Uma história improvisada… 

Aquele Barracão, simplesmente, brilhava. Mas não ficava no alto de uma colina. Nem era lar de deuses e deusas. Também não tinha sólidas colunas gregas. Era muito simples. Quase precário. Minúsculo para a grande tarefa a que estava destinado. Carinhosamente, era conhecido como O Pequeno Olimpo.

Minha primeira visita ao Barracão, acompanhada do professor Adilson Barros, provocou a maior sensação de deslumbramento que uma professora-artista poderia ter. Eu vinha da Universidade Católica de Santos, muito organizada, muito dentro das regras, com muitas proibições, muitos deveres e, também, com muitos alunos que lotavam as salas de aula. Ao mesmo tempo, eu fazia doutorado na USP, onde se liam e discutiam, sobretudo, os mestres europeus, sem que ninguém ousasse experimentar o pensamento na cena ou o corpo em ação. 

O teatro de verdade acontecia em outro lugar. Minha tão sonhada vida de atriz e diretora se movia devagar e com dificuldades. Eu morava, praticamente, na estrada. Dividida entre São Paulo e Santos. Entre pesquisa e família. Entre teoria e prática.

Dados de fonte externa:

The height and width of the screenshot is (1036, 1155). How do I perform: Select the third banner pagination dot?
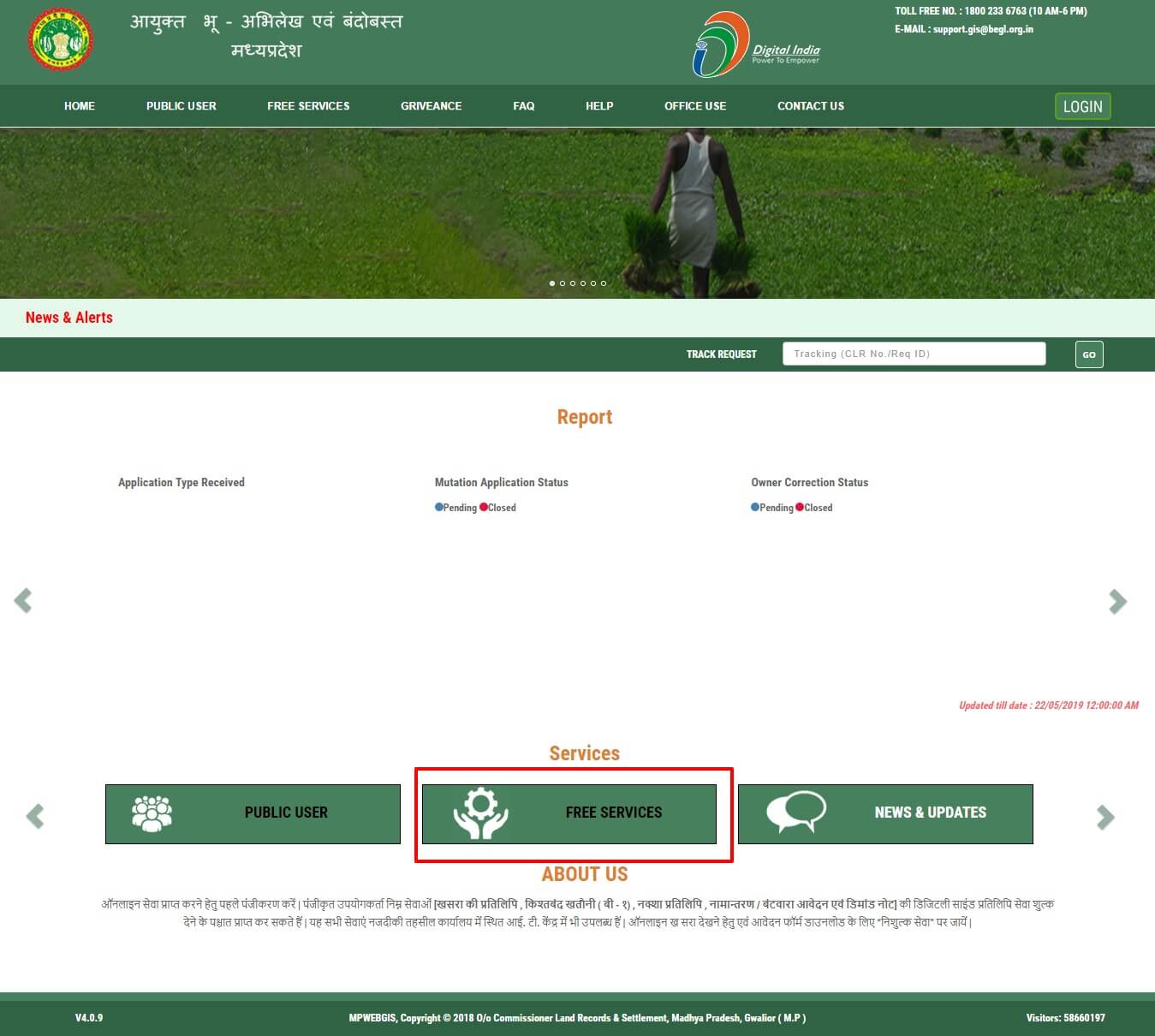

De repente, eu me encontrava no Barracão das Artes Cênicas da Unicamp, onde tudo acontecia ali, no mesmo local: as discussões, o teatro, as cenas, os ensaios, as leituras e, principalmente, a liberdade poética. Seria possível tanta felicidade? Trabalhar em um único lugar onde se faz e se pensa teatro ao mesmo tempo? Sem uma sala especial, sem conforto, com muito calor e imprevistos, na modesta construção que era habitada invisivelmente pelos gênios do teatro brasileiro? E todos com o mesmo ideal? Pois essa era a beleza. Esse era o prazer.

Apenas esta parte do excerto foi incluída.